Dear Editors,

Thank you for the opportunity to respond to the Letter to the Editors from Drs Della Schiava and Lermusiaux [1]. We greatly appreciate their interest in this topic and their questions.

Concerning the surgical technique, we took into account that we were publishing our article in a medical journal and, as such, considered that it would be inappropriate to go into technical details of the operative technique. Readers interested in technical details will find all of the essential elements in reference 10 of our paper [2].

The potential complications (buttock claudication, erectile dysfunction) mentioned in the letter are not observed when taking a hypogastric arterial graft in children. Unlike adults, infantile arterial plasticity allows rapid and efficient development of pelvic collaterality without any early or late clinical consequences.
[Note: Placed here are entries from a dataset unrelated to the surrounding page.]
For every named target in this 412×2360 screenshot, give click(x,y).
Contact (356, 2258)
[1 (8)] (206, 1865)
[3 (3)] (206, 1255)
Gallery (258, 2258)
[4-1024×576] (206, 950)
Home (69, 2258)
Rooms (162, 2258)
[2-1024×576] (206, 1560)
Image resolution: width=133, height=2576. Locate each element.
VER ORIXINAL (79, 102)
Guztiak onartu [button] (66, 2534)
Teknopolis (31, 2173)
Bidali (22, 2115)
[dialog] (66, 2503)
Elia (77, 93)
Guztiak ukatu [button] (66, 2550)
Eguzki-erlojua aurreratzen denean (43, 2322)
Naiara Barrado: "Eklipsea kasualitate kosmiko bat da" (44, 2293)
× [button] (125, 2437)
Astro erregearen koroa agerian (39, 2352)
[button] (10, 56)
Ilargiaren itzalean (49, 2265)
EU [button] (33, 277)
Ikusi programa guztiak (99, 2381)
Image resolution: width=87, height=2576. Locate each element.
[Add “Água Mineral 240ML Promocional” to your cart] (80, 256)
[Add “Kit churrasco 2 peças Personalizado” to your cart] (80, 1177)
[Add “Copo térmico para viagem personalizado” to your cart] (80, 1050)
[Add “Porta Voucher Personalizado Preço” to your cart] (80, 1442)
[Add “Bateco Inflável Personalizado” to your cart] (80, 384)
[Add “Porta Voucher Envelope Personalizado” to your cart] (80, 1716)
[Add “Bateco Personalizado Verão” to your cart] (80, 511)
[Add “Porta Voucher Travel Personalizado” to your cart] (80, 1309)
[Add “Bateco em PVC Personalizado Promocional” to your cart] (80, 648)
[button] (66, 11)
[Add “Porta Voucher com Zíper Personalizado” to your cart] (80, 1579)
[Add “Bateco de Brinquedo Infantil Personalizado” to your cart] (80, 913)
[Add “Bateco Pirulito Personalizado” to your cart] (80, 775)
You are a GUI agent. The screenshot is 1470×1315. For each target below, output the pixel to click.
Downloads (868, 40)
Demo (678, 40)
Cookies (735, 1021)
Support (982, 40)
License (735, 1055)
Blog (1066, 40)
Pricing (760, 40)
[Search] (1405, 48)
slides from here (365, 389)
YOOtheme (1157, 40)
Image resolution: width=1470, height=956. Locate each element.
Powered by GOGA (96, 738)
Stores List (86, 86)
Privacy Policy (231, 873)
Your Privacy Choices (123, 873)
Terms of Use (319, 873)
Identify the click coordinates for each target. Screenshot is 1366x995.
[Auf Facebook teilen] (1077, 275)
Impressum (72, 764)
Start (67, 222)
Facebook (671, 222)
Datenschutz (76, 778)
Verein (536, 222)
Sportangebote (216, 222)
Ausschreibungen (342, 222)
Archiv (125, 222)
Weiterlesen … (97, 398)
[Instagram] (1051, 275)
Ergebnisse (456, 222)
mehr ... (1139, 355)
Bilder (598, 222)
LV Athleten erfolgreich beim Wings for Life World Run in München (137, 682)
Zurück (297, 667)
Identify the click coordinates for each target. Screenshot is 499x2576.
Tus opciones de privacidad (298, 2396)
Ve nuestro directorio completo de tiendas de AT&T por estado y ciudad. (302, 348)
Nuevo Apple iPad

No claudication, no impotence, and no miscarriages have been observed in adults operated on during their childhood. We analyzed these points in a previous article [3] published in 2006. It should also be noted that all such analyses reported in the literature go in this direction.

Even in the case of bilateral lesions, only one hypogastric artery is harvested. Once the first reconstruction is completed, the second renal artery is repaired using a short segment of the superficial femoral artery, which itself is replaced by a saphenous vein segment. Pelvic collaterality is then preserved.

With respect to the risk of buttock claudication and erectile dysfunction, both articles mentioned by Schiava and Lermusiaux in their letter refer to hypogastric artery embolization in the case of aneurysm. These procedures are not comparable to the procedure discussed in our article.

To avoid the risk of secondary rupture by retrograde perfusion of the aneurysmal sac, the distal branches of the hypogastric artery are often embolized alongon their first few centimeters, which can alter the inter-hypogastric collaterality. This can lead to buttock claudication, impotence, or colic or cutaneous necrosis, especially in the elderly and atheromatous patients.

In the hypogastric sample for renal artery repair, branches are connected to the trunk. The more distal collaterals are not damaged and, very quickly, due to the infantile arterial plasticity one finds a homogeneous pelvic vascularization.